> **Data for this task**:
┌──

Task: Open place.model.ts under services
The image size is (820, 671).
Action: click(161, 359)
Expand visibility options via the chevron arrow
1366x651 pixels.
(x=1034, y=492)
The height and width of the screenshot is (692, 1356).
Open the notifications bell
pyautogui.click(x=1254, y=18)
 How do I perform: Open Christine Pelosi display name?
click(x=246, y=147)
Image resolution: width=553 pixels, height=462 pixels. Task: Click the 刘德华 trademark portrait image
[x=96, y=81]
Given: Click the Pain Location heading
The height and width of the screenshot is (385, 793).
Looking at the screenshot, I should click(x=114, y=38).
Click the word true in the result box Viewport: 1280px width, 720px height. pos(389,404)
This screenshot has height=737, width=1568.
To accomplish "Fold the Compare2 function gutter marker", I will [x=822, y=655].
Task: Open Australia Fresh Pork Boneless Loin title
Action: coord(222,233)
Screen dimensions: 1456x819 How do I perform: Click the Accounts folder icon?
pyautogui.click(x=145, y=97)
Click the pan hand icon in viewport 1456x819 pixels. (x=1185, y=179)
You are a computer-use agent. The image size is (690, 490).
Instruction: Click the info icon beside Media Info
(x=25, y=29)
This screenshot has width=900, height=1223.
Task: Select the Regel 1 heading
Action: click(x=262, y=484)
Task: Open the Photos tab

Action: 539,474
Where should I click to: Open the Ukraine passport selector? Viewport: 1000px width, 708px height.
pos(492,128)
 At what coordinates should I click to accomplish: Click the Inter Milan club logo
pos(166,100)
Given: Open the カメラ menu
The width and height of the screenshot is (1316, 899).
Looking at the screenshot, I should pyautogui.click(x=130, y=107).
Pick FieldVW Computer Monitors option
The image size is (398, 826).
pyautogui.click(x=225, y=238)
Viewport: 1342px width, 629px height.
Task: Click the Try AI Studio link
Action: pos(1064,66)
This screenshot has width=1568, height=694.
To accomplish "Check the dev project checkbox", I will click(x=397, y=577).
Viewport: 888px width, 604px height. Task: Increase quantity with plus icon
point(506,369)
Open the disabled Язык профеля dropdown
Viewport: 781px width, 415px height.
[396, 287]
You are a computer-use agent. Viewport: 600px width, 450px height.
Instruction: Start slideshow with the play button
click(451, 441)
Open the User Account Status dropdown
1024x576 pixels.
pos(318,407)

└──

Rewrite the listing above with "Instruction" replaced by "Command" wherever it appears, leaving everything else as it is.

Task: Open place.model.ts under services
The image size is (820, 671).
Action: click(161, 359)
Expand visibility options via the chevron arrow
1366x651 pixels.
(x=1034, y=492)
The height and width of the screenshot is (692, 1356).
Open the notifications bell
pyautogui.click(x=1254, y=18)
 How do I perform: Open Christine Pelosi display name?
click(x=246, y=147)
Image resolution: width=553 pixels, height=462 pixels. Task: Click the 刘德华 trademark portrait image
[x=96, y=81]
Given: Click the Pain Location heading
The height and width of the screenshot is (385, 793).
Looking at the screenshot, I should click(x=114, y=38).
Click the word true in the result box Viewport: 1280px width, 720px height. pos(389,404)
This screenshot has height=737, width=1568.
To accomplish "Fold the Compare2 function gutter marker", I will [x=822, y=655].
Task: Open Australia Fresh Pork Boneless Loin title
Action: coord(222,233)
Screen dimensions: 1456x819 How do I perform: Click the Accounts folder icon?
pyautogui.click(x=145, y=97)
Click the pan hand icon in viewport 1456x819 pixels. (x=1185, y=179)
You are a computer-use agent. The image size is (690, 490).
Command: Click the info icon beside Media Info
(x=25, y=29)
This screenshot has width=900, height=1223.
Task: Select the Regel 1 heading
Action: click(x=262, y=484)
Task: Open the Photos tab

Action: 539,474
Where should I click to: Open the Ukraine passport selector? Viewport: 1000px width, 708px height.
pos(492,128)
 At what coordinates should I click to accomplish: Click the Inter Milan club logo
pos(166,100)
Given: Open the カメラ menu
The width and height of the screenshot is (1316, 899).
Looking at the screenshot, I should pyautogui.click(x=130, y=107).
Pick FieldVW Computer Monitors option
The image size is (398, 826).
pyautogui.click(x=225, y=238)
Viewport: 1342px width, 629px height.
Task: Click the Try AI Studio link
Action: pos(1064,66)
This screenshot has width=1568, height=694.
To accomplish "Check the dev project checkbox", I will click(x=397, y=577).
Viewport: 888px width, 604px height. Task: Increase quantity with plus icon
point(506,369)
Open the disabled Язык профеля dropdown
Viewport: 781px width, 415px height.
[396, 287]
You are a computer-use agent. Viewport: 600px width, 450px height.
Command: Start slideshow with the play button
click(451, 441)
Open the User Account Status dropdown
1024x576 pixels.
pos(318,407)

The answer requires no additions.